◆ What to work on:
Copy out the entries below, putting "Window size:" in place of every "Viewport:" and leaving everything else the same.

◆ Dataset records:

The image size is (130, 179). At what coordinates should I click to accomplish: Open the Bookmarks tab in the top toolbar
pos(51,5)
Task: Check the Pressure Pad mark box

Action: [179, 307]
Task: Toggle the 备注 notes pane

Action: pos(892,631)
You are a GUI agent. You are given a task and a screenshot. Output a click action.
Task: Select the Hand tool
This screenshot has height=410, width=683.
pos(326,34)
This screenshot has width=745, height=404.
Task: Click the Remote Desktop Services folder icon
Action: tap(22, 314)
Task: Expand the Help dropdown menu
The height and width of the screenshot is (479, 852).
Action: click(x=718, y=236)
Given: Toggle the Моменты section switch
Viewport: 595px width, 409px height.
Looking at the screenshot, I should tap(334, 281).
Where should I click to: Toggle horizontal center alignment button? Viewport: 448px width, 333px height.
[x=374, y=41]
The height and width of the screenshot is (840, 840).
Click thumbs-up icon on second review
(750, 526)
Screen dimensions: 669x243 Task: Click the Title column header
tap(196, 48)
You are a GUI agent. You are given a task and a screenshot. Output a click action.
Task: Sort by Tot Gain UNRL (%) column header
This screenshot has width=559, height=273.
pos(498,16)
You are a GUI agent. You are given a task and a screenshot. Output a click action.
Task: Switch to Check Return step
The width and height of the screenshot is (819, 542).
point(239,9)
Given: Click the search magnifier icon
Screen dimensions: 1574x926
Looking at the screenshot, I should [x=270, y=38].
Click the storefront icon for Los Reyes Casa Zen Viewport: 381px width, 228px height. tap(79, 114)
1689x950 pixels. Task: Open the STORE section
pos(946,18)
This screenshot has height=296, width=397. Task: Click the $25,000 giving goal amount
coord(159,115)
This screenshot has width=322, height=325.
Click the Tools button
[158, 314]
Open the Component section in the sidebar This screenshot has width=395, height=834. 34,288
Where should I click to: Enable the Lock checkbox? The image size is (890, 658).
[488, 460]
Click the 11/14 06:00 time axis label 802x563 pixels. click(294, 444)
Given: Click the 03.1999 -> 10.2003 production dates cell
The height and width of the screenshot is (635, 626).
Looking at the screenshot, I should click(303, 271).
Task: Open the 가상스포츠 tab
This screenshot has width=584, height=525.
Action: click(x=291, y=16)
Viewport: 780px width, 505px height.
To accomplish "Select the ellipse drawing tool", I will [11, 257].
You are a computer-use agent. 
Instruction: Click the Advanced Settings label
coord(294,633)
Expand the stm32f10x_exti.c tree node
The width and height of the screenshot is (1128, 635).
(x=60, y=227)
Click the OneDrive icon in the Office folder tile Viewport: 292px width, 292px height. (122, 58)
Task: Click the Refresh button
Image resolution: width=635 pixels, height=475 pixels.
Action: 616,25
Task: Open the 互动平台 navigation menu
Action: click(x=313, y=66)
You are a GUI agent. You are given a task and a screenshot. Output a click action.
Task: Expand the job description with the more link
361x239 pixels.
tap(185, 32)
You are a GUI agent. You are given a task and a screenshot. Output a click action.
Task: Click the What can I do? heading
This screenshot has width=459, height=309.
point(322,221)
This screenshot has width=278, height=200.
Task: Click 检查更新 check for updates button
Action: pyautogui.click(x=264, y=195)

◆ Result of the task:
The image size is (130, 179). At what coordinates should I click to accomplish: Open the Bookmarks tab in the top toolbar
pos(51,5)
Task: Check the Pressure Pad mark box

Action: [179, 307]
Task: Toggle the 备注 notes pane

Action: pos(892,631)
You are a GUI agent. You are given a task and a screenshot. Output a click action.
Task: Select the Hand tool
This screenshot has height=410, width=683.
pos(326,34)
This screenshot has width=745, height=404.
Task: Click the Remote Desktop Services folder icon
Action: tap(22, 314)
Task: Expand the Help dropdown menu
The height and width of the screenshot is (479, 852).
Action: click(x=718, y=236)
Given: Toggle the Моменты section switch
Window size: 595px width, 409px height.
Looking at the screenshot, I should tap(334, 281).
Where should I click to: Toggle horizontal center alignment button? Window size: 448px width, 333px height.
[x=374, y=41]
The height and width of the screenshot is (840, 840).
Click thumbs-up icon on second review
(750, 526)
Screen dimensions: 669x243 Task: Click the Title column header
tap(196, 48)
You are a GUI agent. You are given a task and a screenshot. Output a click action.
Task: Sort by Tot Gain UNRL (%) column header
This screenshot has width=559, height=273.
pos(498,16)
You are a GUI agent. You are given a task and a screenshot. Output a click action.
Task: Switch to Check Return step
The width and height of the screenshot is (819, 542).
point(239,9)
Given: Click the search magnifier icon
Screen dimensions: 1574x926
Looking at the screenshot, I should [x=270, y=38].
Click the storefront icon for Los Reyes Casa Zen Window size: 381px width, 228px height. tap(79, 114)
1689x950 pixels. Task: Open the STORE section
pos(946,18)
This screenshot has height=296, width=397. Task: Click the $25,000 giving goal amount
coord(159,115)
This screenshot has width=322, height=325.
Click the Tools button
[158, 314]
Open the Component section in the sidebar This screenshot has width=395, height=834. 34,288
Where should I click to: Enable the Lock checkbox? The image size is (890, 658).
[488, 460]
Click the 11/14 06:00 time axis label 802x563 pixels. click(294, 444)
Given: Click the 03.1999 -> 10.2003 production dates cell
The height and width of the screenshot is (635, 626).
Looking at the screenshot, I should click(303, 271).
Task: Open the 가상스포츠 tab
This screenshot has width=584, height=525.
Action: click(x=291, y=16)
Window size: 780px width, 505px height.
To accomplish "Select the ellipse drawing tool", I will [11, 257].
You are a computer-use agent. 
Instruction: Click the Advanced Settings label
coord(294,633)
Expand the stm32f10x_exti.c tree node
The width and height of the screenshot is (1128, 635).
(x=60, y=227)
Click the OneDrive icon in the Office folder tile Window size: 292px width, 292px height. (122, 58)
Task: Click the Refresh button
Image resolution: width=635 pixels, height=475 pixels.
Action: 616,25
Task: Open the 互动平台 navigation menu
Action: click(x=313, y=66)
You are a GUI agent. You are given a task and a screenshot. Output a click action.
Task: Expand the job description with the more link
361x239 pixels.
tap(185, 32)
You are a GUI agent. You are given a task and a screenshot. Output a click action.
Task: Click the What can I do? heading
This screenshot has width=459, height=309.
point(322,221)
This screenshot has width=278, height=200.
Task: Click 检查更新 check for updates button
Action: pyautogui.click(x=264, y=195)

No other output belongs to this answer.